Gilberto Simoni was arguably the last Italian to fire up the tifosi like Aru. When he fought for overall victory at the Giro d’Italia between 1999 and 2010, and won the maglia rosa in 2001 and 2003, Simoni always got the partisan fans on his side with a well-timed battle cry and attacks in the mountains. In turn, he gave himself a psychological lift and a sense of home-turf advantage. He advises Aru to play a similar strategy against the stranieri – the foreigners – Froome and Dumoulin.

"Aru, like every Italian, grew up watching the Giro d’Italia. That’s an advantage for him. He ‘feels’ the Giro d’Italia more than Froome and Dumoulin ever can," Simoni tells Cyclingnews.

"The pressure from the tifosi is on his shoulders but it could be and should be an advantage or Aru. It will either motivate him or destroy him. If it motivates him, then it’s worth it. Like a soccer team Aru is playing at home and so should perform better.

"I’m going to be cheering for Aru for sure but it’ll be interesting to see what Froome can do at the Giro d’Italia with the form he usually has at the Tour de France. He’s also looking to prove a point after his salbutamol case and so will want to be aggressive. If he can make it right to end of the race, then we should see a great race."

Taking on Froome

Aru struggled to be competitive at the recent Tour of the Alps but still tried to attack on stage 4 as some kind of pact with Froome to try to crack Thibaut Pinot. Aru suggested he was a hair’s width from the form of the Frenchman, Pozzovivo and Miguel Angel Lopez (Astana). They will also be major rivals for the podium at the Giro d’Italia, but Aru is confident his form is on an upwards curve with a trajectory that should peak in the final week of the race.

He has spent the last few days training at altitude in Sestriere, studying stage 18 to Prato Nevoso, stage 19 to Bardonecchia and stage 20 to Cervinia, where he won in 2015.

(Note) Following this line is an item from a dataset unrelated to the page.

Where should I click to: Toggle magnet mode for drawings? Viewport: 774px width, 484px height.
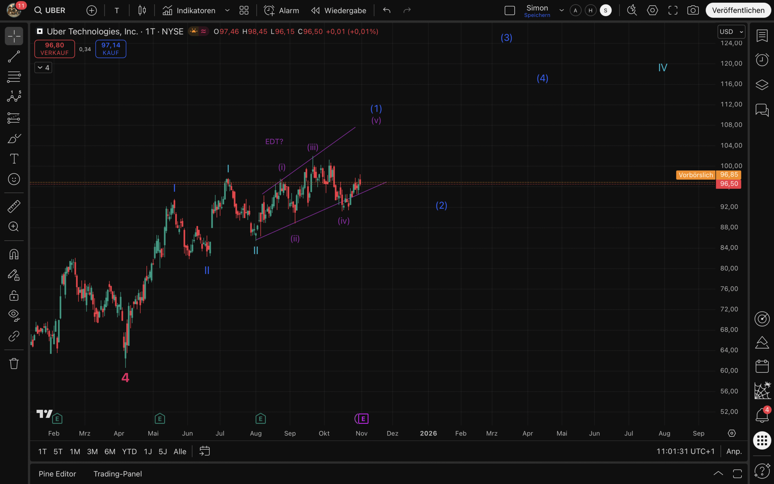tap(14, 254)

"I’m a bit behind, I can’t deny that, but there’s virtually a month to the final decisive mountain stages," Aru argues.  "Froome wasn’t at his best either. We’ve both spent time at altitude in April and so that work should pay off in the next few weeks."

Recent time at altitude together seems to have strengthened the bond between Aru and Froome. They seemed to strike a deal during stage 4 of the Tour of the Alps, taking turns to attack on the final Bannberg climb near Lienz.

"I get on well on with Froome," Aru confirms when Cyclingnews asks him about Froome’s salbutamol case. "I don’t want to comment on his case because it’s up to the authorities and the rules to decide if he can race and what will eventually happen with his case. Obviously, it’d be good for everyone if his case was resolved as soon as possible."

And if he finishes second to Froome and he is then suspended? "I haven’t even thought about that to be honest. And I don’t want to…" Aru says, suddenly losing his smile.

Overcoming the time trial handicap in the mountains

Aru expects to lose around to two minutes to Dumoulin and Froome in the 34km stage 16 time trial from Trento to Rovereto, but believes there is enough climbing and mountain finishes to pull back any time lost.

"I’ve got a lot of respect for Froome and Dumoulin but I’m definitely not afraid of them," he says, as if already trying to fire up his tifosi.

"We’ve worked a lot on my time trial position in recent months and so I’m curious to see the time gaps in the time trial. I’m higher in my aero position but it helps me breathe better and so I’m faster.

"Both Froome and Dumoulin are strong time trialists but there’s a lot of climbing in this year’s Giro d’Italia and people seem to be forgetting that. The Giro d’Italia is totally unpredictable; you never know what can happen. Finché c'è vita c'è speranza ['Whilst there’s life, there’s hope']” Aru says, dusting off his education of the classics and ancient Roman philosophy.

We can expect similar battle cries to fire up the tifosi before every stage of the Giro d’Italia.